Difference between 'rebalance.enable' and 'allocation.enable'

I was looking for a setting to stop the big old shards that contain data from moving, when a new node is added.
I found on this page https://www.elastic.co/guide/en/elasticsearch/reference/current/shards-allocation.html
two setting 'cluster.routing.allocation.enable' and 'cluster.routing.rebalance.enable'

I set allocation to new_primaries and sure, the old shard stopped moving around.
I naively assumed that allocation is for moving shards and rebalance is for moving data between shards, but when I tried setting rebalance to 'none' the shards stopped moving too.

I tried reading this https://www.elastic.co/blog/every-shard-deserves-a-home
but it seems to use rebalancing as a synonym to reallocation.

So my questions are:

1)What is the difference between allocation.enable setting and rebalance.enable setting.
2)What would be a better setting to set to avoid moving old shards when an empty node comes online (but maybe not when a watermark.high is reached?)
3)Can the data in the shards of a single index become unbalanced (one shard is much bigger than another) and would ES try to fix it, or does it only move shards around?

I'm not sure if the behaviour has been tweaked since the blog post was written. The documentation in the latest release does go into a lot of detail.

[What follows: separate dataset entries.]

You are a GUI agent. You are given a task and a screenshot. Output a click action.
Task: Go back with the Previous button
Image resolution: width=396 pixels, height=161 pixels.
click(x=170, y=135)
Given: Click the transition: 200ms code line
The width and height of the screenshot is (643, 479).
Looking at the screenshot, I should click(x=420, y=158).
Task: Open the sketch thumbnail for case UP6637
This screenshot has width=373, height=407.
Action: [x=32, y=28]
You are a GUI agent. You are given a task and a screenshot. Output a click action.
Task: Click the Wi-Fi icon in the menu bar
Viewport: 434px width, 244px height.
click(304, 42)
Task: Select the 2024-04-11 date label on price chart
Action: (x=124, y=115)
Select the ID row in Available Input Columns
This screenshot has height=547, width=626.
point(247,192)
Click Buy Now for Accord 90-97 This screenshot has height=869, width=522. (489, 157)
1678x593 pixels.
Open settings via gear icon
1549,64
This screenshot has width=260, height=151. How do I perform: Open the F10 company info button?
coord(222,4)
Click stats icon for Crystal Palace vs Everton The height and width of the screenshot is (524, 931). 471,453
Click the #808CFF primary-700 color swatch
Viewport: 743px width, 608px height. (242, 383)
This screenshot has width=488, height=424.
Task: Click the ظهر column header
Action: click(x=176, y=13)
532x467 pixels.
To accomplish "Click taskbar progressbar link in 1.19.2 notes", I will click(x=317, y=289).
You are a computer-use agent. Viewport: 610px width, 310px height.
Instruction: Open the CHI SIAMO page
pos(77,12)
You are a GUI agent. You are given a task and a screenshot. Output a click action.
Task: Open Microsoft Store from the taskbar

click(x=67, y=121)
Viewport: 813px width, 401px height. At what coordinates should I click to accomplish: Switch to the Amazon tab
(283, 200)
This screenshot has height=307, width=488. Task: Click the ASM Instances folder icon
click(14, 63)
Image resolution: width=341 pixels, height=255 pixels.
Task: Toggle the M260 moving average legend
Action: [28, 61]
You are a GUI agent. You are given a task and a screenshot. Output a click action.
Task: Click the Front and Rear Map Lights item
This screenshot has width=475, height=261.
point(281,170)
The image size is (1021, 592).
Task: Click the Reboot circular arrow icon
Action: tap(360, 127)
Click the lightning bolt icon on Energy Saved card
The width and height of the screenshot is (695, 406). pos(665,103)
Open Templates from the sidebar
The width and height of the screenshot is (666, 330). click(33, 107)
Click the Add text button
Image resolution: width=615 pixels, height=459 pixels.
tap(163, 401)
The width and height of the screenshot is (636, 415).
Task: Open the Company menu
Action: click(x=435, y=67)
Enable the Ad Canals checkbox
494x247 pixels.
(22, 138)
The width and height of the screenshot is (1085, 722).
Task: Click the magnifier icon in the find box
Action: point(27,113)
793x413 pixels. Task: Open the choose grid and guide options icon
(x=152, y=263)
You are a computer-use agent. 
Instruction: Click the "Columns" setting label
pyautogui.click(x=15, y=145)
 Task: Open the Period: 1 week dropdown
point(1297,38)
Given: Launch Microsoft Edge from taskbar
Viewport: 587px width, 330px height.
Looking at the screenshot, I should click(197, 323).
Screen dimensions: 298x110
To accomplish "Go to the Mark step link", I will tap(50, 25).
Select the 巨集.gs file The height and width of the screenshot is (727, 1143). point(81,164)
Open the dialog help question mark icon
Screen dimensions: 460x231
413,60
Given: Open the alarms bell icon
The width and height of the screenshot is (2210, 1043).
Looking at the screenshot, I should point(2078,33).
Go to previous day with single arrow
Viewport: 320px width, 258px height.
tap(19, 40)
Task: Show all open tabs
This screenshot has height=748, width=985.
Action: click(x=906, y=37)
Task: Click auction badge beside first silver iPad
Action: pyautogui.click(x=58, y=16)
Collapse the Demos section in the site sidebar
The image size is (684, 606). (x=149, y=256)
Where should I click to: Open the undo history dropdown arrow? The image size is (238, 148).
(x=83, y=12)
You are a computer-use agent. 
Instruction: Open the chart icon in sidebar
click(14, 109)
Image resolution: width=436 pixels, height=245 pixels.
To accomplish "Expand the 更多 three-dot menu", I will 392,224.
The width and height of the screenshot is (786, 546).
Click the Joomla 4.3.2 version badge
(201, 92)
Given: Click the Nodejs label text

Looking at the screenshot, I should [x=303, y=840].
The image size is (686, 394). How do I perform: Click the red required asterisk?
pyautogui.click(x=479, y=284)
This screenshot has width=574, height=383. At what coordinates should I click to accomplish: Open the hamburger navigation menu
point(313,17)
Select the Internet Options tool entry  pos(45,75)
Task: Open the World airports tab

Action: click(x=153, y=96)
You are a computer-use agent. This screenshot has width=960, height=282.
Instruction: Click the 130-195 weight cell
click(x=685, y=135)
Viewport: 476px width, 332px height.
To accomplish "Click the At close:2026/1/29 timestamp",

https://www.elastic.co/guide/en/elasticsearch/reference/6.1/shards-allocation.html#_shard_rebalancing_settings

This is my understanding of it.
Allocation sets how un-allocated shards are treated and when it is allowed to allocate them to a node (i.e. increasing total consumed storage by creating new shards ), whereas re-balance is when ES attempts to balance (shard count) data around the node by relocating existing shards from one node to another.

When a new empty node joins the cluster, ES is going to want to move shards to it so that it has an equal share of the shards. Disabling re-balance would prevent this, but it would also prevent moving data in the event of hitting a watermark too, AFAIK.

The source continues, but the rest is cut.